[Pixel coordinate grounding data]
*****

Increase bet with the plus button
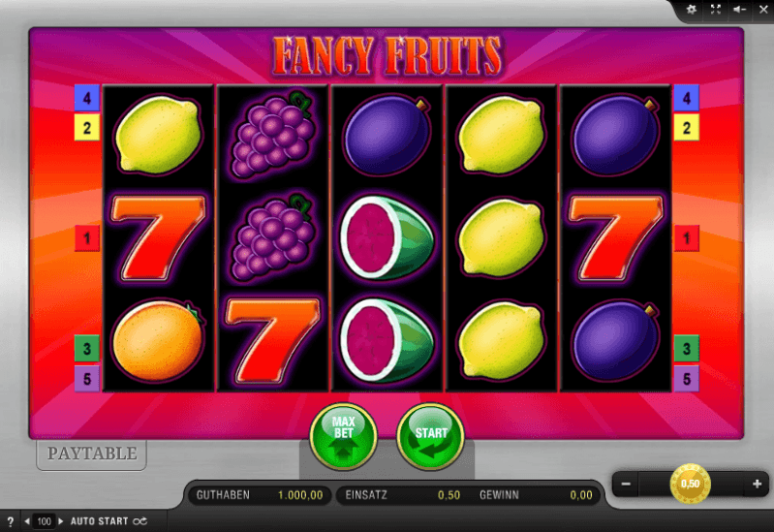 coord(757,485)
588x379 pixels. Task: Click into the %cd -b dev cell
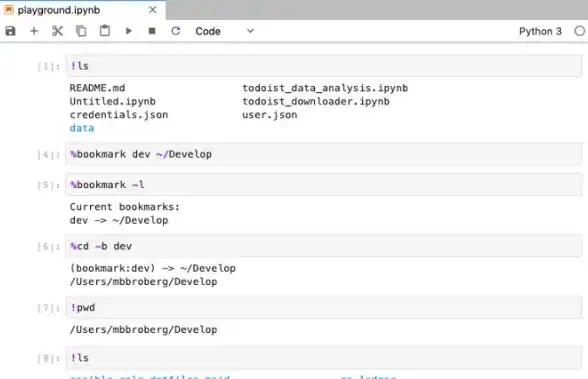pos(324,246)
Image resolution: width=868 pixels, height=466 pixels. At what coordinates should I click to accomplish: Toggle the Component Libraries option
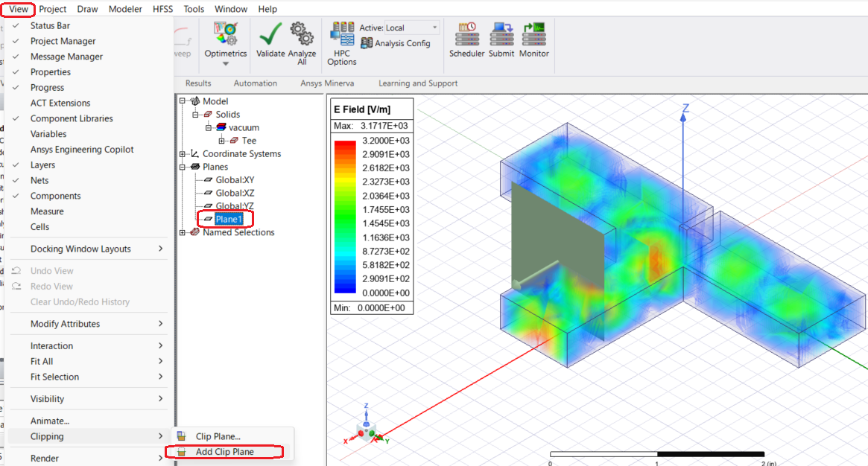[72, 118]
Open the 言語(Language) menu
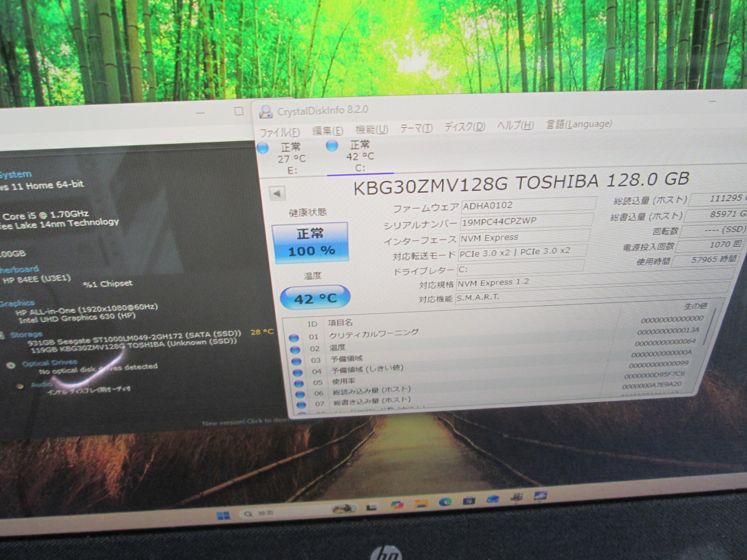This screenshot has height=560, width=747. coord(578,124)
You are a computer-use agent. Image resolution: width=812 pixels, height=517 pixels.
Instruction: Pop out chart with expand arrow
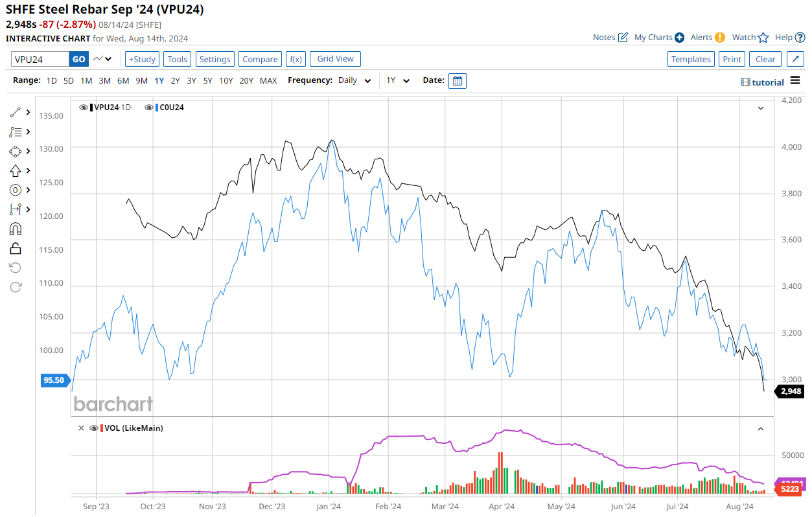pos(795,59)
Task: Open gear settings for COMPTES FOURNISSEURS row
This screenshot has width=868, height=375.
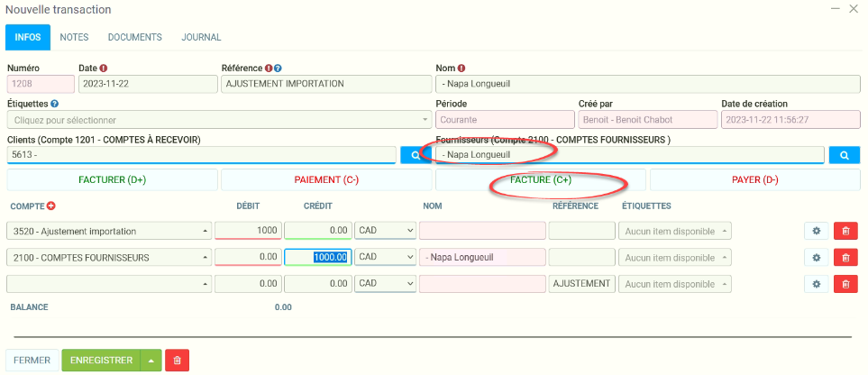Action: click(x=816, y=258)

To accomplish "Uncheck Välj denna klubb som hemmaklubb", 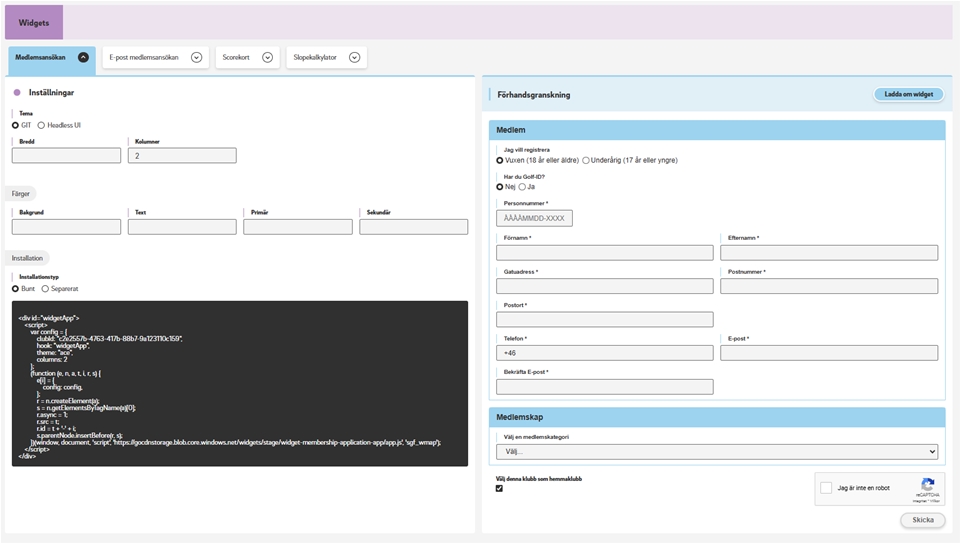I will 499,489.
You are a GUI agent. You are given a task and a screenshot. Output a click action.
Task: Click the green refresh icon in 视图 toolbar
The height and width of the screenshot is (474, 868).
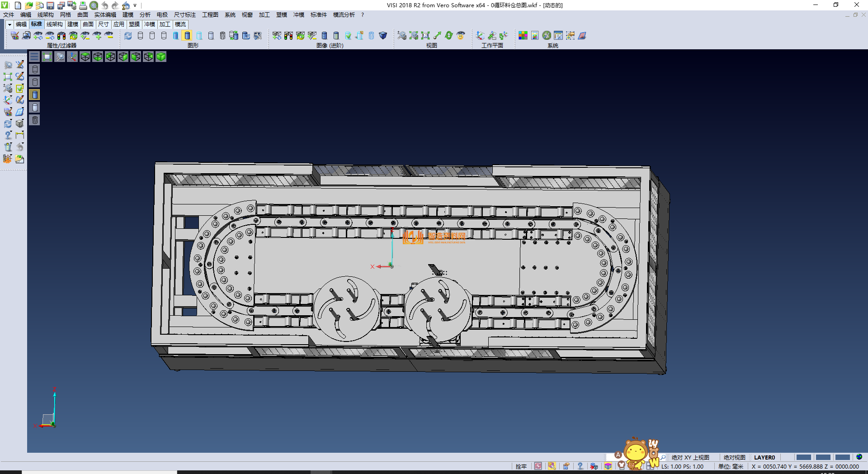[x=449, y=36]
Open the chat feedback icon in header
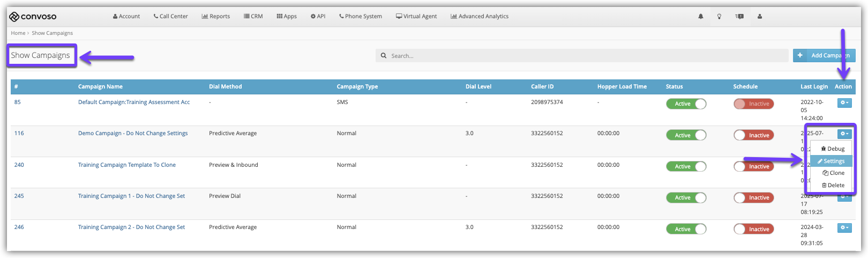Viewport: 868px width, 258px height. (739, 17)
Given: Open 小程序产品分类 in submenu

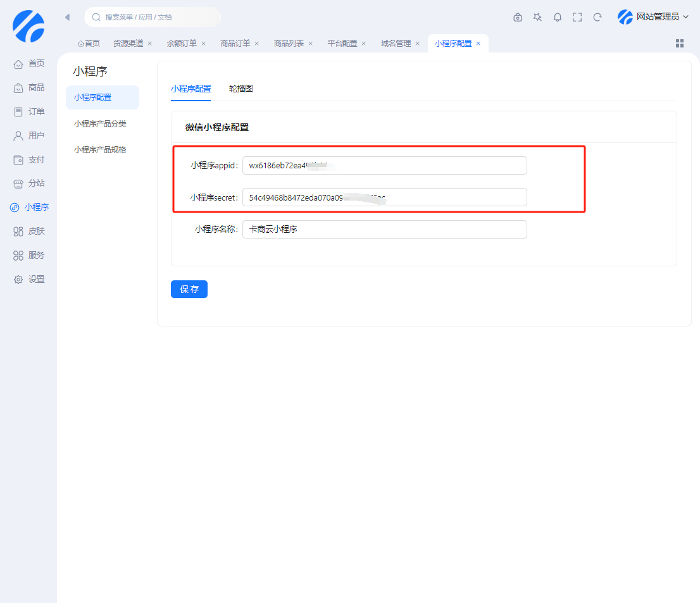Looking at the screenshot, I should pos(100,123).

*****

* What the task asks
Wherever the string "agent" occurs in the entries, copy that whole line.

* Task result
You are a computer-use agent. Image resolution: width=812 pixels, height=517 pixels.
You are a GUI agent. You are given a task and a screenshot. Output a click action.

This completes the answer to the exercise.